Professional fees may include work on the restaurant and possibly payroll has some added labor not included in the $316,800. Don’t really know. Utilities is budgeted at $879,484 and it is unclear how much of that if any is restaurant related that will need to be allocated. Same for Insurance at $625,400.
The budget package failed to disclose these key assumptions. And another key component when evaluating restaurant cost that has not been considered is Administrative Overhead burn rate and it should be there in the future. For example, COO Sandy Seddon and the Communications Director and perhaps other staff are spending time planning and creating and delivering communications and other restaurant related support.
Some of their cost needs to be allocated as a restaurant expense through the Administrative Overhead allocation. At a minimum for the 2023 Budget the per household on paper only using the $316,800 is $44.34 per household and that number who knows because the restaurant won’t open till the 2nd quarter.
This hidden reserve will come into play for budget explanations in 2023. And without proper allocations including Administrative Overhead the presentation will be deficient and misleading. Reader Beware. All that we can hope for going forward is an accurate internal accounting so that homeowners know the true cost. Regardless of your view on the restaurant we all are entitled to a fair and accurate representation of the numbers.January 3, 2023 at 8:49 am #7474alan hParticipant
I have to ask, just what knuckheads are in charge? I would like to know since the dell webb company left us with a restaurant how much has the board spent on the place since then. There must have been about 6 to 8 different operators. It must be close to 5 million dollors by now.January 8, 2023 at 12:46 pm #7485Martin WingerParticipant
When are they installing the gas, water, and electric meters?January 8, 2023 at 8:10 pm #7486Stephen AndersonParticipant
My understanding is that the restaurant is on its own gas meter. Shawn Evans has also reported that he believes there are two water meters serving the area although they are not readily accessible. The biggest issue is that the restaurant does not have its own electric meter. The cost to rewire that end of the building in order to put all of the circuits in the restaurant on a separate meter would most likely cost six figures. The reason is that all original wiring would have to be upgraded to current City code standards.
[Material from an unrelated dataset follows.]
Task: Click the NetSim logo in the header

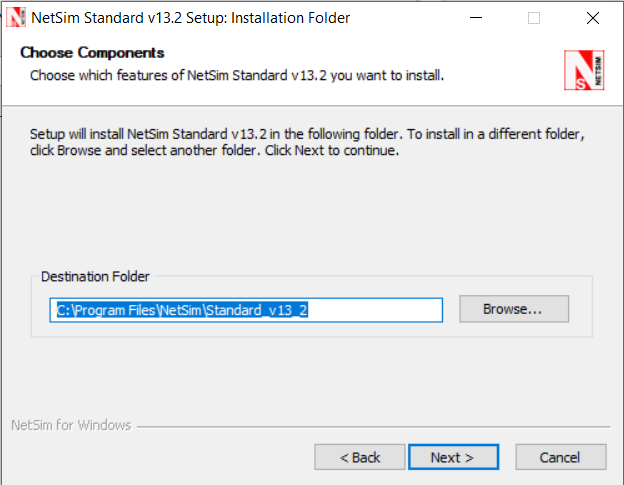Action: click(x=584, y=71)
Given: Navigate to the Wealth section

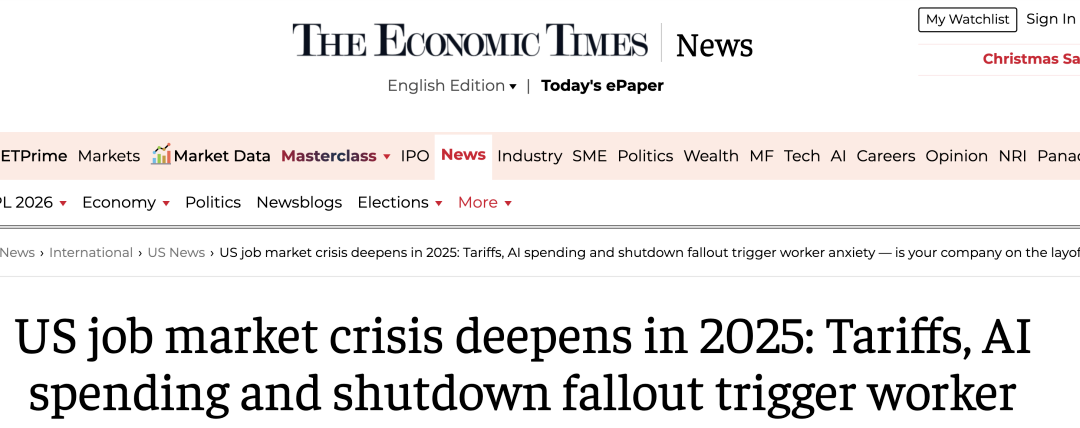Looking at the screenshot, I should point(711,156).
Separate metering would be more critical if the Association were engaging in a lease arrangement with a vender. Since the restaurant belongs to the Association, my belief is that with metering of the gas and water, management will be able to reasonably estimate the electric cost based on looking at the past when a restaurant was running and also by looking at the present and then comparing it to when the restaurant starts operating. From our estimations, the contract with WGH was written to provide the Association with the first $48,000 prior to revenue sharing when the restaurant moves beyond revenue neutral.January 9, 2023 at 10:56 am #7487Rana GoodmanKeymaster
Don’t forget the $33,000 we paid for the business/alcohol license.January 17, 2023 at 4:30 pm #7499Martin WingerParticipant
OMG…isn’t it just a wonderful world where inuendo’s are in reality truths that don’t need verification. With due respect see the above from our board president:
“Shawn Evans has also reported that he believes there are two water meters serving the area although they are not readily accessible.” “Mr. Evans belives”…wow, how nice for us as they may never be checked for monthly usage and we won’t ever pay the monthly cost of usage!
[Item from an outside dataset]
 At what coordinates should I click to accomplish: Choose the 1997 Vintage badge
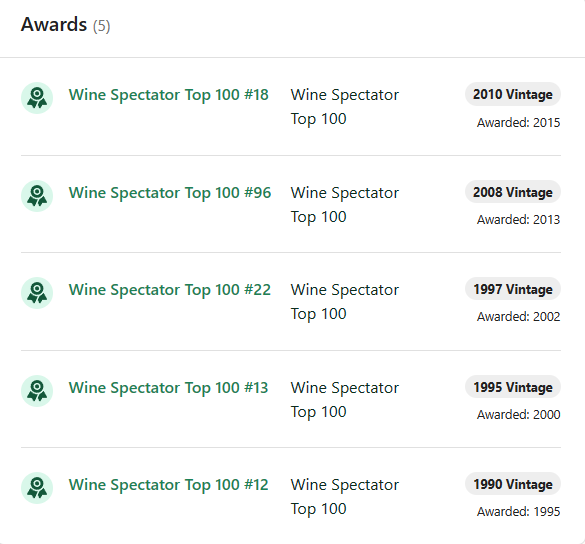click(x=513, y=289)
Oh, and the cost of electricity for the restaurant is not important either, is it? So I just wonder how much electricity is used by the restaurant when it is up and running? Again, as above, as our board president said above, “I guess it’s not important because costs are a part of the rest of the facility and when it becomes time to fix things in the restaurant it’ll be free to the restaurant because it is only managed by others and doesn’t count.”
And since costs are so stable who will take in consideration of many rising costs will never be considered. Is this a fools consideration especially since as we see most restaurants…legitimate restaurants, aren’t advertising prices anymore.
What a wonderful world we live in where details don’t matter!January 18, 2023 at 7:14 am #7500alan hParticipant
At a minimum the utilities allocation for billing should be based on the square footage percentage the restaurant occupies.